CONSEGNA: Indica, per favore, in quale istituto insegna la giornalista Mariagrazia Villa secondo la fonte.

FONTE:
Negli ultimi tempi l’interesse e l’attenzione per il cibo hanno dato il via a innumerevoli pubblicazioni, blog, programmi televisivi e reality sul mondo del food. Ma un manuale di scrittura enogastronomica redatto in italiano non c’era, fino ad oggi. Ci ha pensato la giornalista Mariagrazia Villa, esperta di comunicazione e insegnante allo IUSVE (Istituto Universitario Salesiano Venezia).
Il cibo negli ultimi anni è diventato, così come l’intestino, un simbolo di felicità e benessere, se salutare, se ben presentato e pubblicizzato. Proliferano i dibattiti e le pubblicità in stile “mangiar sano per star bene”, per questo il ruolo del food blogger, dell’influencer in ambito enogastronomico diventa sempre più difficile. La scritture necessita di creatività, di potere evocativo, proprio come un’immagine. E in questo contesto si inserisce Professione food writer.
Abbiamo incontrato l’autrice e le abbiamo rivolto qualche domanda.

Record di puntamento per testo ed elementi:
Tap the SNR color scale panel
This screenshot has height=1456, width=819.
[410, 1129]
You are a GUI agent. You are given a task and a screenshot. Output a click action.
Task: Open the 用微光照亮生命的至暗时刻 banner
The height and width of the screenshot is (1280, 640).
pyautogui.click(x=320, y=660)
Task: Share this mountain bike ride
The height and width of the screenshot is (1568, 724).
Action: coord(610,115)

RISPOSTA SCRITTA: Allo IUSVE (Istituto Universitario Salesiano Venezia).